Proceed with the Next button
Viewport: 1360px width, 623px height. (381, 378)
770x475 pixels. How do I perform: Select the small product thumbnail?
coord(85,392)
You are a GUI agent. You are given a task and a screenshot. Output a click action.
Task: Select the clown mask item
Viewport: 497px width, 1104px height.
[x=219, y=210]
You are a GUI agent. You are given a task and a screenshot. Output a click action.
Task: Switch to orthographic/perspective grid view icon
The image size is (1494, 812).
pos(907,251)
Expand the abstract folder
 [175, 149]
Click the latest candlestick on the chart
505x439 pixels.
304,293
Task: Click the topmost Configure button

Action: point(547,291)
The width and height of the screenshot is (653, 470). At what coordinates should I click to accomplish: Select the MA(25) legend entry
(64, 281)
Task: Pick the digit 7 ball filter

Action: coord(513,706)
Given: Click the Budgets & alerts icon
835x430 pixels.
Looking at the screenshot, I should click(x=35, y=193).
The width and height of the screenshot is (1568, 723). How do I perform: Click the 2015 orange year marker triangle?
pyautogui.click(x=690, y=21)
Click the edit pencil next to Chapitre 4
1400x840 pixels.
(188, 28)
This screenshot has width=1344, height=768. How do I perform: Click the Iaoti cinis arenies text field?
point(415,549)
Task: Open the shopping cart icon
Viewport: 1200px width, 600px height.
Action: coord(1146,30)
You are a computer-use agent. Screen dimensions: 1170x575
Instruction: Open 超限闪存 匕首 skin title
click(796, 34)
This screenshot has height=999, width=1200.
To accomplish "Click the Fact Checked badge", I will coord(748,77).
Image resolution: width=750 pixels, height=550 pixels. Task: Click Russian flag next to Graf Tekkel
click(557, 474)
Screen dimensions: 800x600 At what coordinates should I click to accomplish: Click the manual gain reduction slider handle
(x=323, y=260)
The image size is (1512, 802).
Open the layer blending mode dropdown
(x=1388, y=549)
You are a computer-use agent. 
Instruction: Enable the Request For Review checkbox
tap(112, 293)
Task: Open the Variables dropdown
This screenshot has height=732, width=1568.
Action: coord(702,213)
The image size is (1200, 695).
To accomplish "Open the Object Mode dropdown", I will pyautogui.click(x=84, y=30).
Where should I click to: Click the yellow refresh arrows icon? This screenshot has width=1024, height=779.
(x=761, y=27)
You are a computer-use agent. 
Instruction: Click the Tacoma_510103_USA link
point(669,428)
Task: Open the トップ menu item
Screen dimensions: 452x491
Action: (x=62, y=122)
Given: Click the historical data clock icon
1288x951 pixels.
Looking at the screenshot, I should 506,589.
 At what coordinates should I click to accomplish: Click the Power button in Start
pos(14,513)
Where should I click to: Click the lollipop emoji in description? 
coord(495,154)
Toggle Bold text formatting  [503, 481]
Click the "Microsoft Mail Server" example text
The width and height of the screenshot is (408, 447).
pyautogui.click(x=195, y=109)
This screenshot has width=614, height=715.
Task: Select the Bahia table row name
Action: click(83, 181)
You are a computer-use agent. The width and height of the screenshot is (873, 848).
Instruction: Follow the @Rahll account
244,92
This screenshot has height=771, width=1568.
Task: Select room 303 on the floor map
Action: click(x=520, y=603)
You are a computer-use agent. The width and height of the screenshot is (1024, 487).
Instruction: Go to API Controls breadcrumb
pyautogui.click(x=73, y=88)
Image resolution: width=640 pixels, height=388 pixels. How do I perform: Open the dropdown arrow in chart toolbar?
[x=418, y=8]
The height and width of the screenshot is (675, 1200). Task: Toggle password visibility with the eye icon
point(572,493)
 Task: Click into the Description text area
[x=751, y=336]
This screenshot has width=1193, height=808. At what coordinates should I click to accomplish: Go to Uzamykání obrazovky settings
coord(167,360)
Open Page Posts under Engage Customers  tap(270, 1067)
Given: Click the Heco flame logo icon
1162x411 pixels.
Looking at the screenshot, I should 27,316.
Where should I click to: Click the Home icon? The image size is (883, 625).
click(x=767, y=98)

....................

▸ Required work
Everything in the data above must be restated verbatim.

▸ Answer below
Proceed with the Next button
Viewport: 1360px width, 623px height. (381, 378)
770x475 pixels. How do I perform: Select the small product thumbnail?
coord(85,392)
You are a GUI agent. You are given a task and a screenshot. Output a click action.
Task: Select the clown mask item
Viewport: 497px width, 1104px height.
[x=219, y=210]
You are a GUI agent. You are given a task and a screenshot. Output a click action.
Task: Switch to orthographic/perspective grid view icon
The image size is (1494, 812).
pos(907,251)
Expand the abstract folder
 [175, 149]
Click the latest candlestick on the chart
505x439 pixels.
304,293
Task: Click the topmost Configure button

Action: point(547,291)
The width and height of the screenshot is (653, 470). At what coordinates should I click to accomplish: Select the MA(25) legend entry
(64, 281)
Task: Pick the digit 7 ball filter

Action: coord(513,706)
Given: Click the Budgets & alerts icon
835x430 pixels.
Looking at the screenshot, I should click(x=35, y=193).
The width and height of the screenshot is (1568, 723). How do I perform: Click the 2015 orange year marker triangle?
pyautogui.click(x=690, y=21)
Click the edit pencil next to Chapitre 4
1400x840 pixels.
(188, 28)
This screenshot has width=1344, height=768. How do I perform: Click the Iaoti cinis arenies text field?
point(415,549)
Task: Open the shopping cart icon
Viewport: 1200px width, 600px height.
Action: coord(1146,30)
You are a computer-use agent. Screen dimensions: 1170x575
Instruction: Open 超限闪存 匕首 skin title
click(796, 34)
This screenshot has height=999, width=1200.
To accomplish "Click the Fact Checked badge", I will coord(748,77).
Image resolution: width=750 pixels, height=550 pixels. Task: Click Russian flag next to Graf Tekkel
click(557, 474)
Screen dimensions: 800x600 At what coordinates should I click to accomplish: Click the manual gain reduction slider handle
(x=323, y=260)
The image size is (1512, 802).
Open the layer blending mode dropdown
(x=1388, y=549)
You are a computer-use agent. 
Instruction: Enable the Request For Review checkbox
tap(112, 293)
Task: Open the Variables dropdown
This screenshot has height=732, width=1568.
Action: coord(702,213)
The image size is (1200, 695).
To accomplish "Open the Object Mode dropdown", I will pyautogui.click(x=84, y=30).
Where should I click to: Click the yellow refresh arrows icon? This screenshot has width=1024, height=779.
(x=761, y=27)
You are a computer-use agent. 
Instruction: Click the Tacoma_510103_USA link
point(669,428)
Task: Open the トップ menu item
Screen dimensions: 452x491
Action: (x=62, y=122)
Given: Click the historical data clock icon
1288x951 pixels.
Looking at the screenshot, I should 506,589.
 At what coordinates should I click to accomplish: Click the Power button in Start
pos(14,513)
Where should I click to: Click the lollipop emoji in description? 
coord(495,154)
Toggle Bold text formatting  [503, 481]
Click the "Microsoft Mail Server" example text
The width and height of the screenshot is (408, 447).
pyautogui.click(x=195, y=109)
This screenshot has width=614, height=715.
Task: Select the Bahia table row name
Action: click(83, 181)
You are a computer-use agent. The width and height of the screenshot is (873, 848).
Instruction: Follow the @Rahll account
244,92
This screenshot has height=771, width=1568.
Task: Select room 303 on the floor map
Action: click(x=520, y=603)
You are a computer-use agent. The width and height of the screenshot is (1024, 487).
Instruction: Go to API Controls breadcrumb
pyautogui.click(x=73, y=88)
Image resolution: width=640 pixels, height=388 pixels. How do I perform: Open the dropdown arrow in chart toolbar?
[x=418, y=8]
The height and width of the screenshot is (675, 1200). Task: Toggle password visibility with the eye icon
point(572,493)
 Task: Click into the Description text area
[x=751, y=336]
This screenshot has width=1193, height=808. At what coordinates should I click to accomplish: Go to Uzamykání obrazovky settings
coord(167,360)
Open Page Posts under Engage Customers  tap(270, 1067)
Given: Click the Heco flame logo icon
1162x411 pixels.
Looking at the screenshot, I should 27,316.
Where should I click to: Click the Home icon? The image size is (883, 625).
click(x=767, y=98)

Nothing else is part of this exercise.